Na destilaria do Balvenie, garante Stewart, existem whiskies a maturar desde o final dos anos 1950, mas o malt master ainda não tem planos para eles. Engarrafar o líquido também pode depender do que a companhia quiser. "A decisão é da equipa de marketing em Londres", reconhece. Mas só se não descaracterizar os sabores e aromas da própria marca. "Provei há pouco tempo esse whisky dos anos 1950 e era maravilhoso. Mas pode haver excepções. Pode ter ficado demasiado tempo em madeira e ficar demasiado intenso. E isso já não é Balvenie."
O whisky é uma alquimia complexa. Depende de muita coisa. Da cevada, da água (há 20 nascentes que alimentam a destilaria do Balvenie), do método de destilação, do tipo de madeira dos barris, da experiência dos que acompanham o processo, desde aqueles que movimentam diariamente o cereal para que as suas raízes não se entrelacem, os que fazem a manutenção dos barris, até aos malt masters. O Balvenie ainda é feito com os métodos tradicionais e isso, diz David Stewart, é parte do segredo, não admitindo "industrializar" o processo se a procura aumentar: "Podemos aumentar a capacidade sem descaracterizar o nosso whisky. Mas nunca iremos abandonar os métodos mais tradicionais."

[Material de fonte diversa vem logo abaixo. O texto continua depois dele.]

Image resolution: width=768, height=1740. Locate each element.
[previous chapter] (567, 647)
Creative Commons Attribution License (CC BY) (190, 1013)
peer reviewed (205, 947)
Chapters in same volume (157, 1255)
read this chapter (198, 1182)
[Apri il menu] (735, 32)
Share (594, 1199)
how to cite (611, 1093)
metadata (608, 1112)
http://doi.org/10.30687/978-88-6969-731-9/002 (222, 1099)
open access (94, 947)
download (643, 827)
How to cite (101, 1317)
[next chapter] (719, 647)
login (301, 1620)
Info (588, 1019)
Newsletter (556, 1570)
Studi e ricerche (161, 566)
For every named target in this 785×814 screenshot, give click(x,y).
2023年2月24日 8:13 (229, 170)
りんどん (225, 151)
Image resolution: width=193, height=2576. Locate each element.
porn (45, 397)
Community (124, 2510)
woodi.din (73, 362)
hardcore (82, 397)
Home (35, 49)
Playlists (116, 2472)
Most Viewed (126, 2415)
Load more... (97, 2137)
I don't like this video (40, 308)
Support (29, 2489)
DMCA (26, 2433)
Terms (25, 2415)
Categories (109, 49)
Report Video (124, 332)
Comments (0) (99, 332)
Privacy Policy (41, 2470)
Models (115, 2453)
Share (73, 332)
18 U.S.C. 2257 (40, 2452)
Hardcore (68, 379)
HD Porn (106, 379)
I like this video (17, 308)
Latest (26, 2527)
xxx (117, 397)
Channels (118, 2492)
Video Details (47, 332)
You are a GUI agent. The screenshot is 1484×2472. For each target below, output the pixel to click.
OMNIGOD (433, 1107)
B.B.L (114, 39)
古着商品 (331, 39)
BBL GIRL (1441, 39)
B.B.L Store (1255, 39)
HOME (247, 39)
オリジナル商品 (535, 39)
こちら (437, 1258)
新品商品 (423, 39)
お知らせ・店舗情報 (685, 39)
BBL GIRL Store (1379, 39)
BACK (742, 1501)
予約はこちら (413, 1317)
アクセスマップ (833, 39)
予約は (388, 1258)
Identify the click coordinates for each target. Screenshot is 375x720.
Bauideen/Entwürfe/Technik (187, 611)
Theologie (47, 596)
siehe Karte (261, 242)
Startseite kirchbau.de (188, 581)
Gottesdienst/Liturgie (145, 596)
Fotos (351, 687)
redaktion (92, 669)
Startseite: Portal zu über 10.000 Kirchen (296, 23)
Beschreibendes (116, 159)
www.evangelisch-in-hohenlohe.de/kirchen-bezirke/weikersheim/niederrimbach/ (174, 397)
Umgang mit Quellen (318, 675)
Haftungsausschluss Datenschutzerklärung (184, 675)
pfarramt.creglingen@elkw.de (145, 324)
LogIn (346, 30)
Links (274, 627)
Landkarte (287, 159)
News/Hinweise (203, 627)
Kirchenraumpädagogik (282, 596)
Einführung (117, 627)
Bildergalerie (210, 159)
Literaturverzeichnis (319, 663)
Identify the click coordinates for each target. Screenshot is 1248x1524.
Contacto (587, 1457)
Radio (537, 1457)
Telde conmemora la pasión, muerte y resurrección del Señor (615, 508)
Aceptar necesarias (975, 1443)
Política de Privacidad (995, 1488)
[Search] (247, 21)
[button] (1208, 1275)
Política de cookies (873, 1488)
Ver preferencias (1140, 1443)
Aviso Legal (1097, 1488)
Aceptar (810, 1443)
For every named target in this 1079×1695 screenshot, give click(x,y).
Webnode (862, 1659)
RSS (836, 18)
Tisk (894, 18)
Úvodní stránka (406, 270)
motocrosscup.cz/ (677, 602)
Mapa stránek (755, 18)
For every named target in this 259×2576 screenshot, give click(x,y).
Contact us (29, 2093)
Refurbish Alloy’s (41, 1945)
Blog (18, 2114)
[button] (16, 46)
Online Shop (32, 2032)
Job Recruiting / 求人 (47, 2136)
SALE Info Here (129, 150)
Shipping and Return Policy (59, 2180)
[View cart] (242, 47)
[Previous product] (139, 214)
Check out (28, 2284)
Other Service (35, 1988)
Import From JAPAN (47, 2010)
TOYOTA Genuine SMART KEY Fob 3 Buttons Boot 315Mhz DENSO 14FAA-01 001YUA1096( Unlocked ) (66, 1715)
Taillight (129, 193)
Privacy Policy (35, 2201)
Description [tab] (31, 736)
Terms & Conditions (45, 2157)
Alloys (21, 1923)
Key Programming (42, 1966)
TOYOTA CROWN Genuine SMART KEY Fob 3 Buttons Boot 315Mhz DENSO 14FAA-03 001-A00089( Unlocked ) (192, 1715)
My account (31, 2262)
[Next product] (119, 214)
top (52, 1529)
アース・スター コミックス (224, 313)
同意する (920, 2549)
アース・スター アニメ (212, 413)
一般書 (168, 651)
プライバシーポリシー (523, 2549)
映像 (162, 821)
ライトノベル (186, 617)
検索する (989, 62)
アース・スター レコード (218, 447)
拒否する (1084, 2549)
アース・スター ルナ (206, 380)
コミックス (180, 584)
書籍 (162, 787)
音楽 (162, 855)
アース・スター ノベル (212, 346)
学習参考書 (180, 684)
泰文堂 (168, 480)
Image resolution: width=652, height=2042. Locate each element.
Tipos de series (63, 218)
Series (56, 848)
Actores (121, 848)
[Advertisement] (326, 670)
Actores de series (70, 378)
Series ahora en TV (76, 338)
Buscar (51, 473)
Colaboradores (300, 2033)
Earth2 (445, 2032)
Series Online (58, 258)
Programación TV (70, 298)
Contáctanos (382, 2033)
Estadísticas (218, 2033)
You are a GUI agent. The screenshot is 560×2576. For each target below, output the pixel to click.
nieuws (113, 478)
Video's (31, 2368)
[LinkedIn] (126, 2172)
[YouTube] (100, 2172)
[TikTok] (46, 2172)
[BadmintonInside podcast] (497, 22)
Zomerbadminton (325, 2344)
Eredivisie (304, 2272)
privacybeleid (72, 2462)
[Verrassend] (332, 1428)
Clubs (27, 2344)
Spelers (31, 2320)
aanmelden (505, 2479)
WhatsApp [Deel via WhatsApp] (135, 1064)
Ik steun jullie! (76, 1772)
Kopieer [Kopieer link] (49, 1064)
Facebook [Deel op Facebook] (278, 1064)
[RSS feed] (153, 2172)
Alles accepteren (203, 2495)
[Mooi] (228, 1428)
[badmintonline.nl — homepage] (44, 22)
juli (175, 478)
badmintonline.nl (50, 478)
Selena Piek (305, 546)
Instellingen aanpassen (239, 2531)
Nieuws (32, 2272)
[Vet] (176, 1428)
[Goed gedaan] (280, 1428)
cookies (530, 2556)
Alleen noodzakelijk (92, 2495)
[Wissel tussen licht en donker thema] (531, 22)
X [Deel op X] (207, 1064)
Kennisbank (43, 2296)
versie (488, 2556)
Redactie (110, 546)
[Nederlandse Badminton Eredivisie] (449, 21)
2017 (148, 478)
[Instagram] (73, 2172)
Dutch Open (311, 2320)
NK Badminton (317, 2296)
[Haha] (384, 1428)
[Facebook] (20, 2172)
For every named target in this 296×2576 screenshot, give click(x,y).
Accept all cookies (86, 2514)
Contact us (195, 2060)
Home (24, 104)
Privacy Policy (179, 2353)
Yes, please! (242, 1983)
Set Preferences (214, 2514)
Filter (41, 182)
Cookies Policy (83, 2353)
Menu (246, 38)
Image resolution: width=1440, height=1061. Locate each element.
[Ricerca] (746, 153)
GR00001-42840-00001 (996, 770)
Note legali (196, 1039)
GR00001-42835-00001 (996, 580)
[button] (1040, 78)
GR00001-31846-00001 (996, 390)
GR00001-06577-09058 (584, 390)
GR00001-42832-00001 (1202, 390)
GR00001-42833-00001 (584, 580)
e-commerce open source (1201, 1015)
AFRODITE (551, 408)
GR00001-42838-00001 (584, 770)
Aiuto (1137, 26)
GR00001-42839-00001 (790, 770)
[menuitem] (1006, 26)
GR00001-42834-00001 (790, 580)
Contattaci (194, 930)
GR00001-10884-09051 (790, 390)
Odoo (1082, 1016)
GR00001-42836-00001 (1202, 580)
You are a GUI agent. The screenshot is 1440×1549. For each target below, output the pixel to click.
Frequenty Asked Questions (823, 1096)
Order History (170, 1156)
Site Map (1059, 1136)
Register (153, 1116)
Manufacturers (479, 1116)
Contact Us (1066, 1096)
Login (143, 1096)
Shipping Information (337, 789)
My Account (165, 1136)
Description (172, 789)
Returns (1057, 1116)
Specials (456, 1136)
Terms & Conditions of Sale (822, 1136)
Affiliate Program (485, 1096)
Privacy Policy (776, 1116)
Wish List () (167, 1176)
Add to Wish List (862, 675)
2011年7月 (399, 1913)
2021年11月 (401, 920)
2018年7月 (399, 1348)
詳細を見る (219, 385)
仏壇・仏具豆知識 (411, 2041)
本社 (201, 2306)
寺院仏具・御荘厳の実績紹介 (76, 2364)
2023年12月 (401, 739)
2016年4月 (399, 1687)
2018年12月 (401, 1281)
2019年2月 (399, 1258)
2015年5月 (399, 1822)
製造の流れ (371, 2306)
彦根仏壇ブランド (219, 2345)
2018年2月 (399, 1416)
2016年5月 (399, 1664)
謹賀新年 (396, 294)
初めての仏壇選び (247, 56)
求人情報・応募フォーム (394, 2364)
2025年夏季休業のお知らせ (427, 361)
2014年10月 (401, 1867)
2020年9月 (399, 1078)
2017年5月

Já em final de carreira, Stewart diz que nunca se fartou de provar ou de cheirar whisky. Também gosta de beber cerveja - tem uma apetência especial pela irlandesa Guinness - e vinho, mas não dispensa uma dose do líquido que também é a sua profissão quando está em casa a ver um jogo de futebol na televisão - tem lugar cativo nos jogos do Ayr United, equipa da segunda divisão escocesa. Os tempos em que se deixava entusiasmar pelo seu próprio trabalho e bebia mais amostras do que as que cheirava também já vão longe. "Agora sou mais sensato, sei quando parar. Quando ainda não sabia melhor, tive algumas más noites que se transformaram em algumas manhãs más. Mas consigo controlar-me, consigo beber bastante sem ficar muito mal", diz. Mas um whisky de malte é coisa para saborear. "No sítio certo e à hora certa."